WHAT IS EXPECTED - Excluding pictures, reproduce word for word the lines from the one containing "This screenshot has width=1300, height=573." through the end of the material below.

RECORD SET -
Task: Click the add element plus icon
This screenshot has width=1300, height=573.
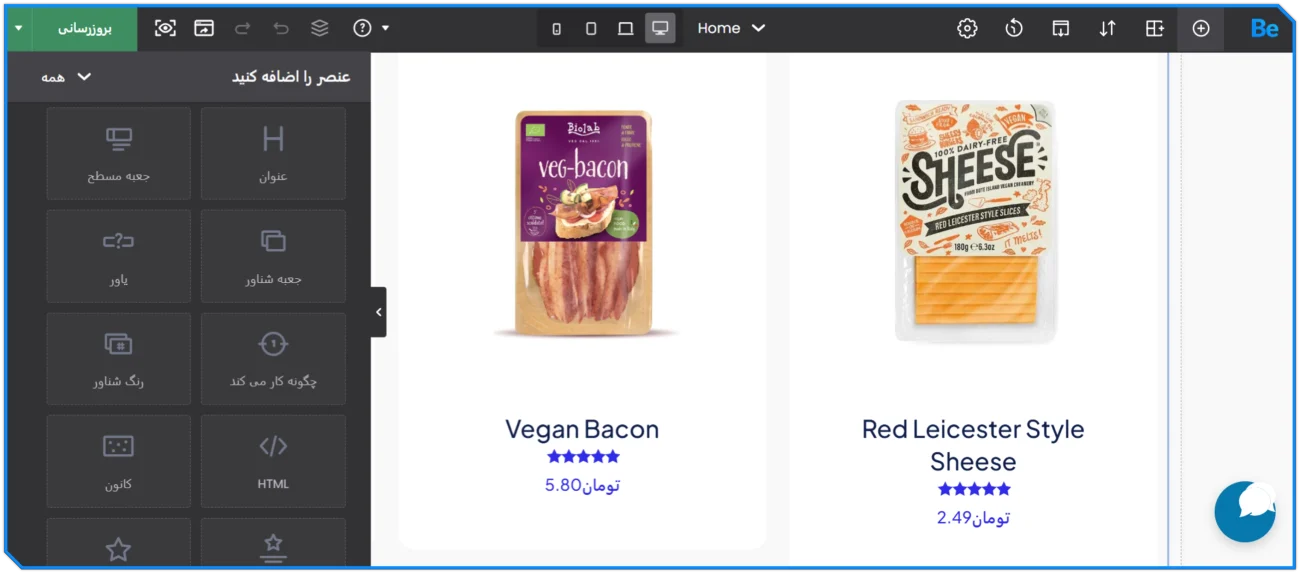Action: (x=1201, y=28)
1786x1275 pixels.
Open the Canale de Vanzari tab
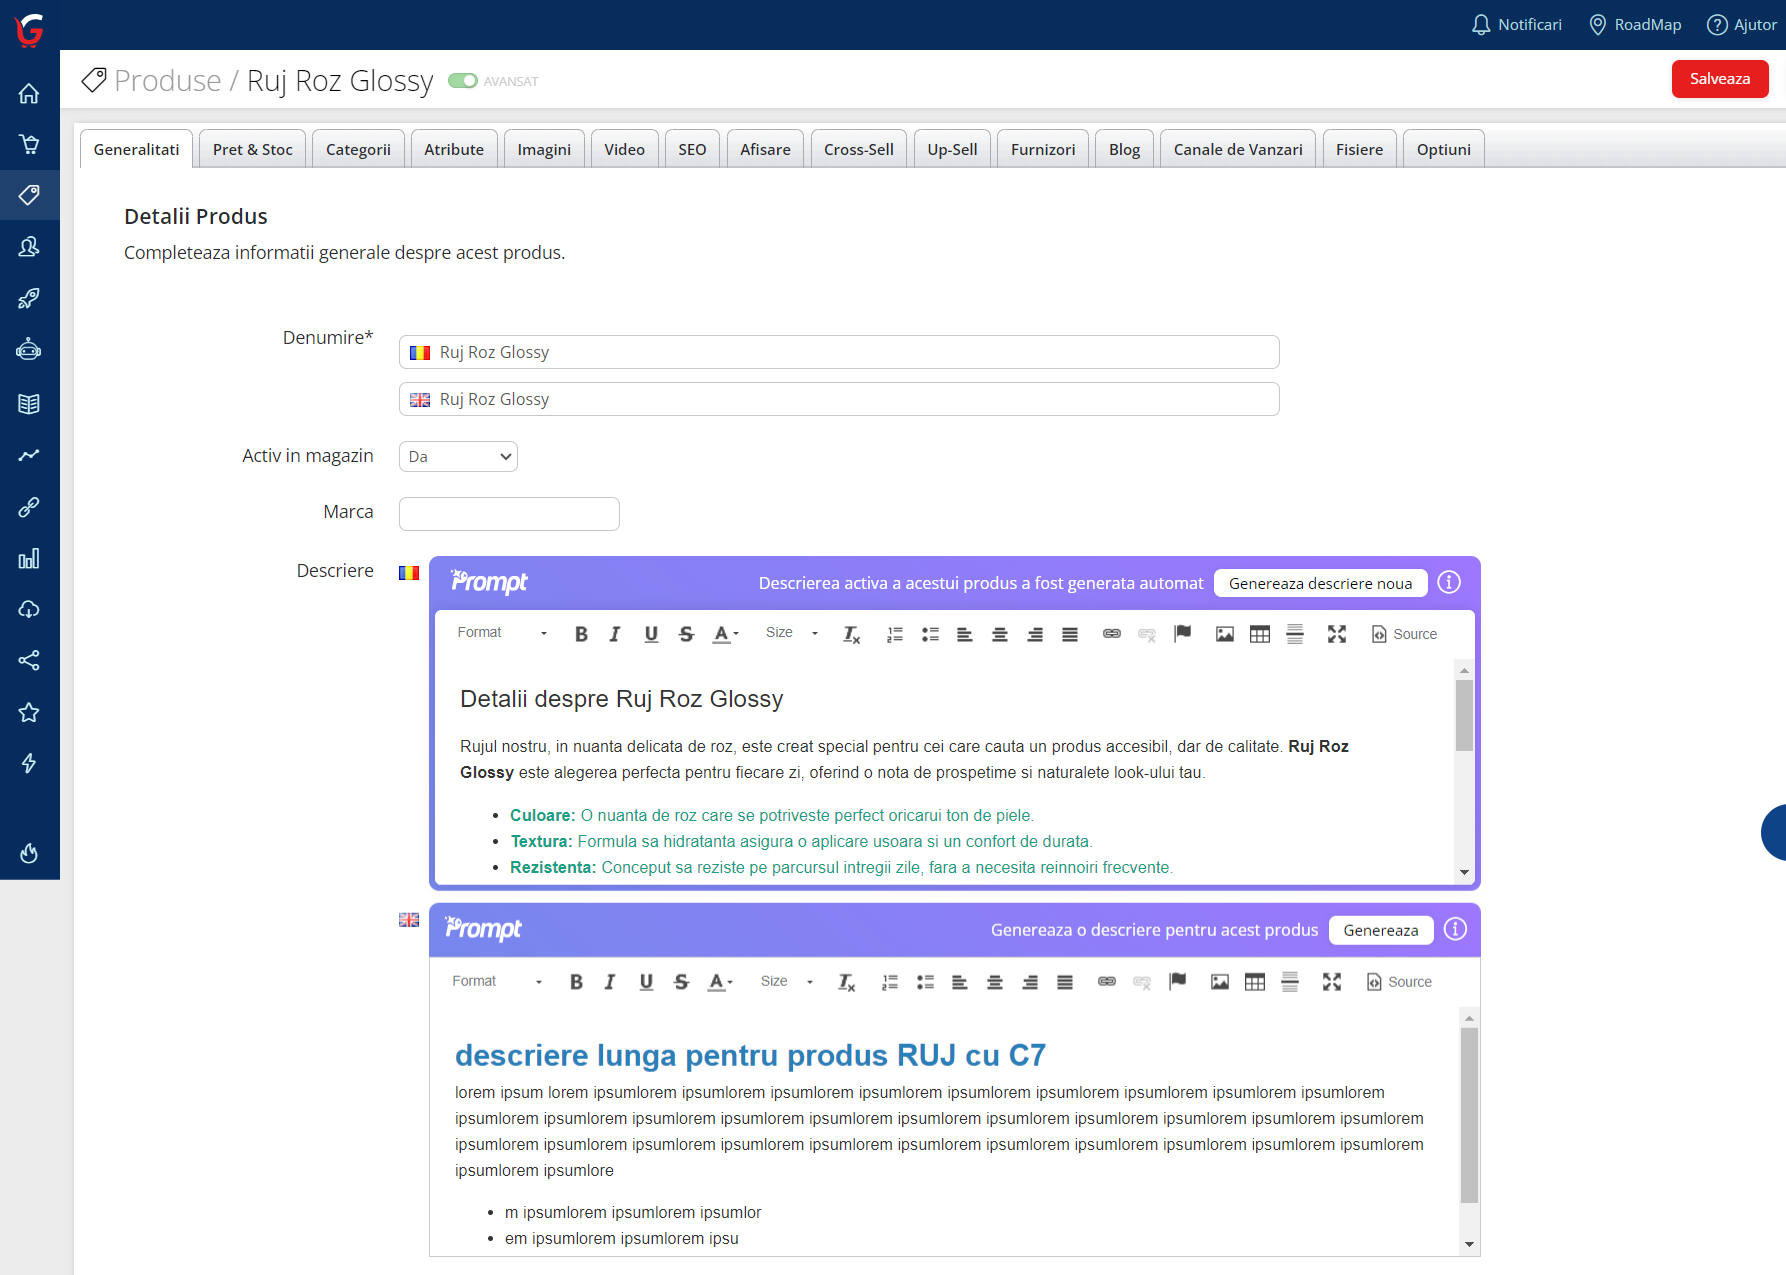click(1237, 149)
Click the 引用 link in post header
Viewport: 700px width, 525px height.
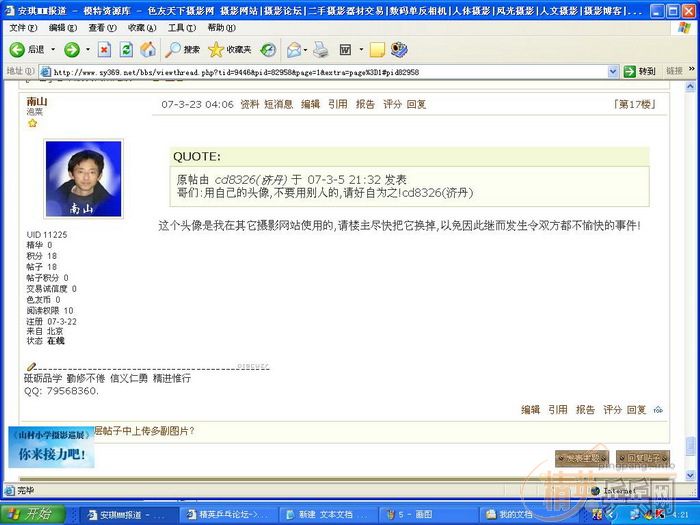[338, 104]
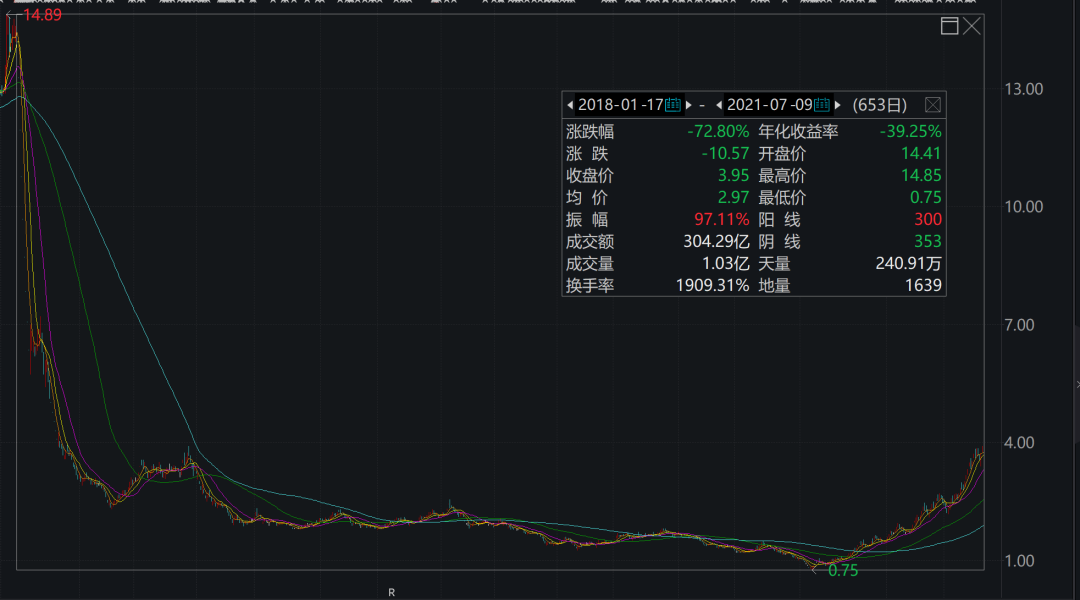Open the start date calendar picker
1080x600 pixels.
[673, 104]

EXERCISE RESULT -
This screenshot has width=1300, height=573.
Action: (x=1201, y=28)
1786x1275 pixels.
Open the Canale de Vanzari tab
click(1237, 149)
Click the 引用 link in post header
Viewport: 700px width, 525px height.
[338, 104]
Open the start date calendar picker
1080x600 pixels.
[673, 104]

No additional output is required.